**Reading passage**
Start
The main purpose is to allow code using AF_UNIX sockets to do so
without having to deal with the internals of the sockaddr_un
structure. This is particularly useful for programs such as telnet
and rpcbind that already support multiple protocols, but they must
deal with AF_UNIX sockets completely separately because getaddrinfo
does not support it. They will still need to do the unlink() etc
with getaddrinfo support, but at least the logic can still be based
around storing sockaddrs in 'struct addrinfo' structures instead
of having completely different data structures for the AF_UNIX
case.

For getnameinfo, the AF_UNIX case does not require any special
handling by the application; the only question is what to return
as the hostname.

>	but still - how many special case behavior do we want to put?
>	there are a lot of other AFs... which item is included in AF_UNSPEC
>	and which are not?  if we want uniformity, we will break existing apps.
>	if we don't want to break existing apps, we need to drop uniformity.
>	it is a hard question to ask...

I think only protocols where the resulting sockaddr can be passed
directly to bind() or connect(), and that have an unambiguous way
to specify the protocol via host/service, should be included in an
AF_UNSPEC search. At the moment, that pretty much means just INET
and INET6.
End
**Material for this exercise**
Start
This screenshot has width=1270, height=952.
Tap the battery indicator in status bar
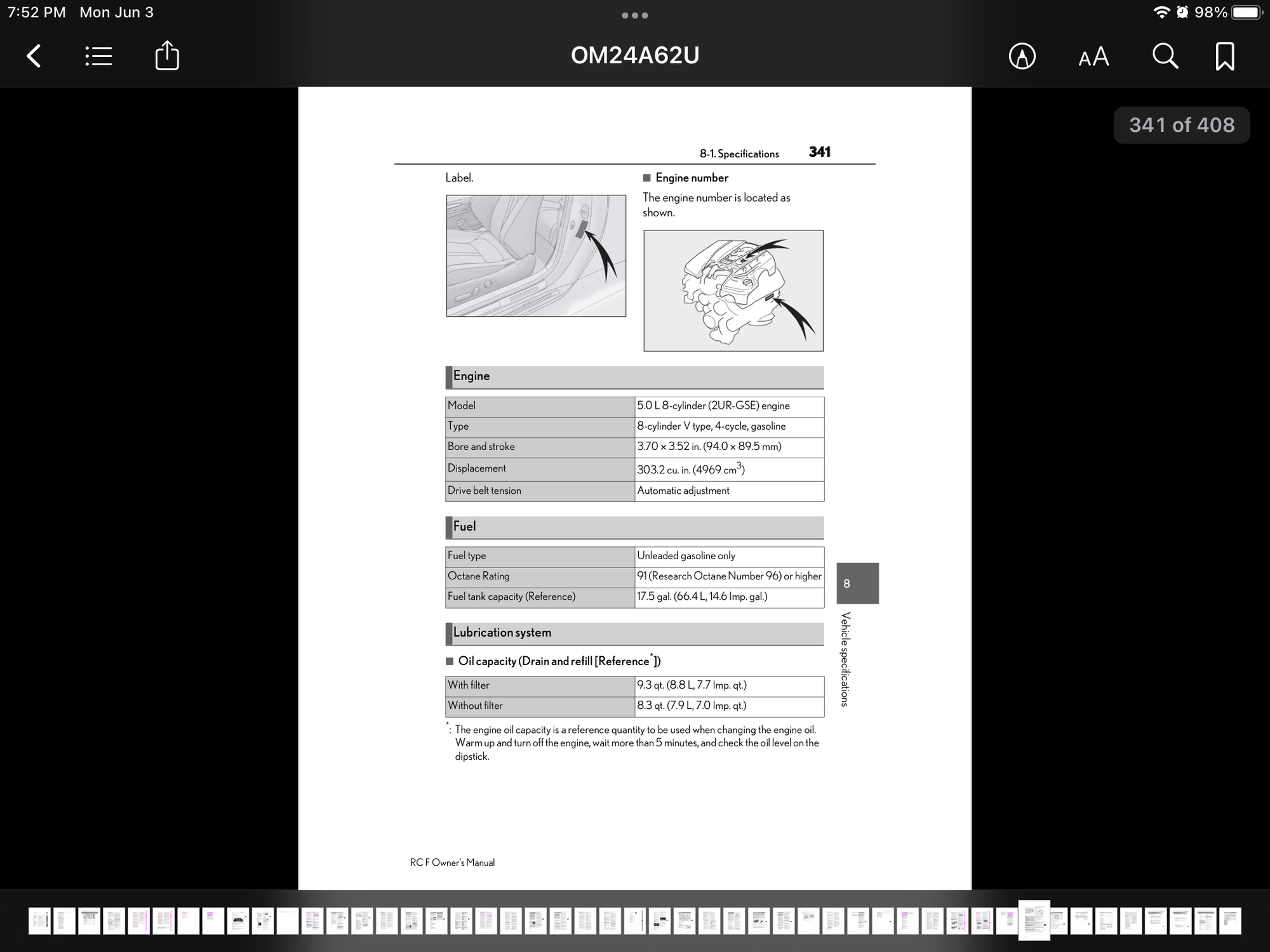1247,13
End
Start
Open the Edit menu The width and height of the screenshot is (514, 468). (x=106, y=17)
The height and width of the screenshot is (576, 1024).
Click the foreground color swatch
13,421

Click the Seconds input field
End
Start
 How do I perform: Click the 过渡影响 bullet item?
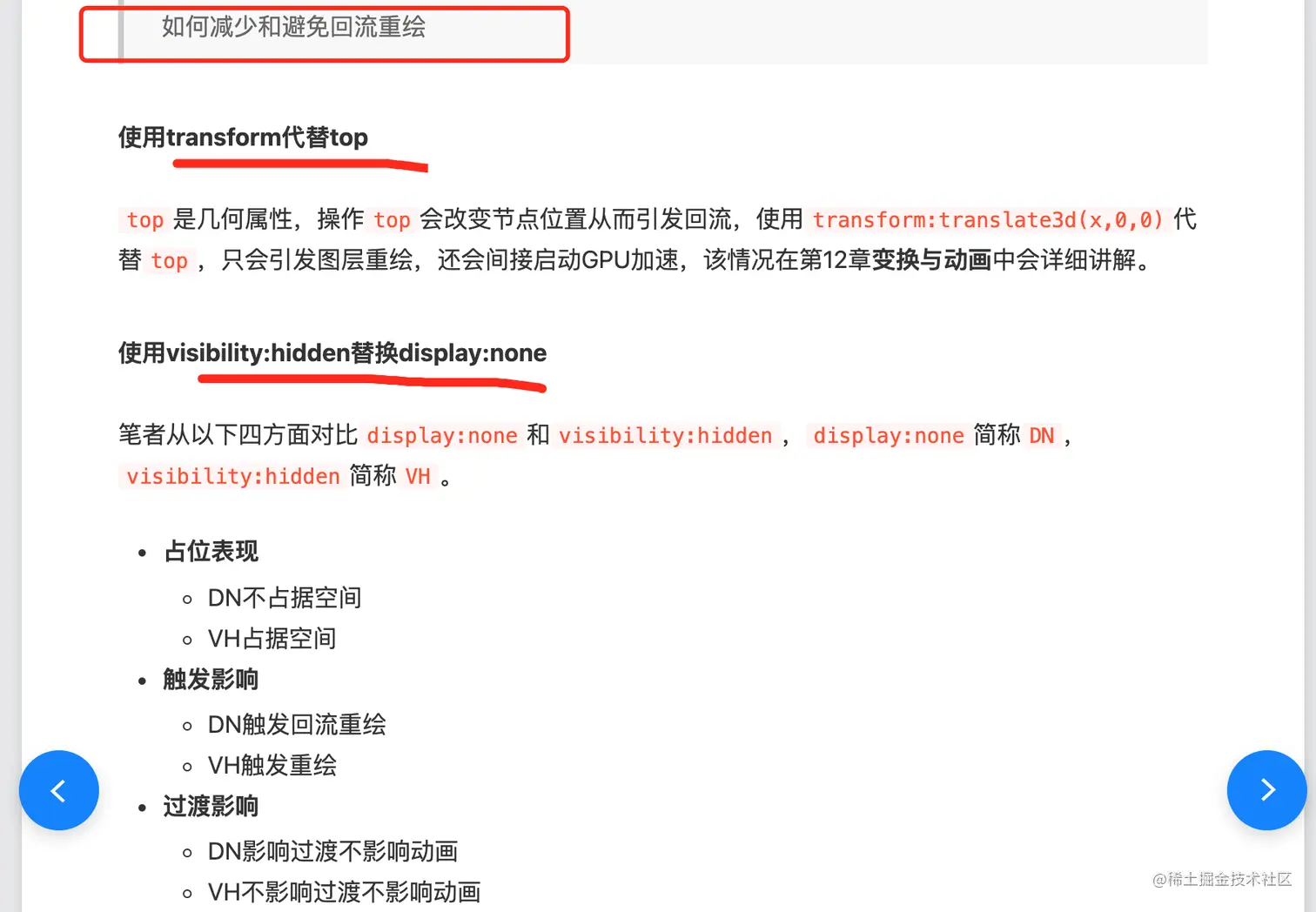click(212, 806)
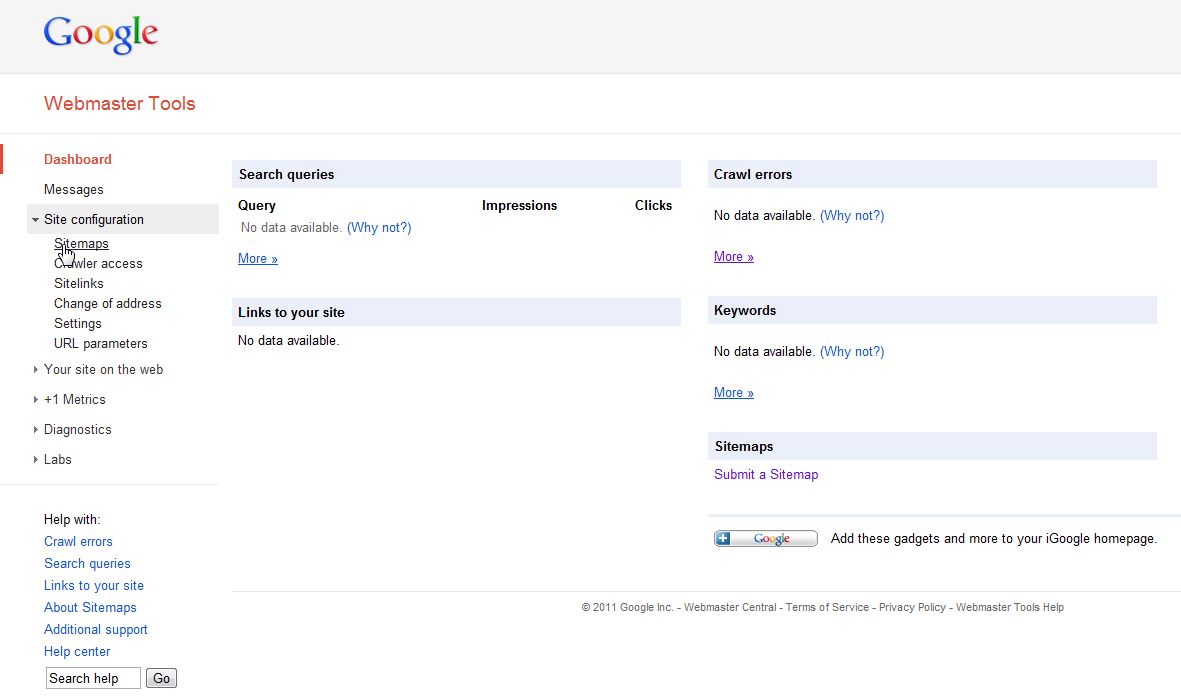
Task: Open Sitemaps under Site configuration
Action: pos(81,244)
End
**Set exercise 1**
Convert the part of the records that opens with the line containing "The height and" and closes with the line containing "Click the Seconds input field" into a JSON list of strings, one string per line, leaving out blank lines.
**Set exercise 2**
Please carry on the text about AF_UNIX support in getaddrinfo from the point where it stops.

**Written response 1**
[
  "The height and width of the screenshot is (576, 1024).",
  "Click the foreground color swatch",
  "13,421",
  "Click the Seconds input field"
]

**Written response 2**
This approach also appears in the protocols listed by /etc/netconfig
which are used by TI-RPC; only udp4, udp6, tcp4, tcp6 are marked
as "visable" protocols; the others are supported, but you have to
explicitly ask for them.

As to the other AF_* protocols, I don't think any of them are used
as widely as AF_UNIX in FreeBSD. If support were to be added to
getaddrinfo for some of the more obscure protocols, it could probably
be #ifdef'd out by default.

Another important reason to add this feature is for compatibility
with other platforms' getaddrinfo() implementations. I just tried
a random Linux box here, and it seems to have very similar behaviour
to that implemented by my patch. There is also the general idea
that the way to encourage people to use a "preferred" interface is
to make it useful in as many situations as possible :-)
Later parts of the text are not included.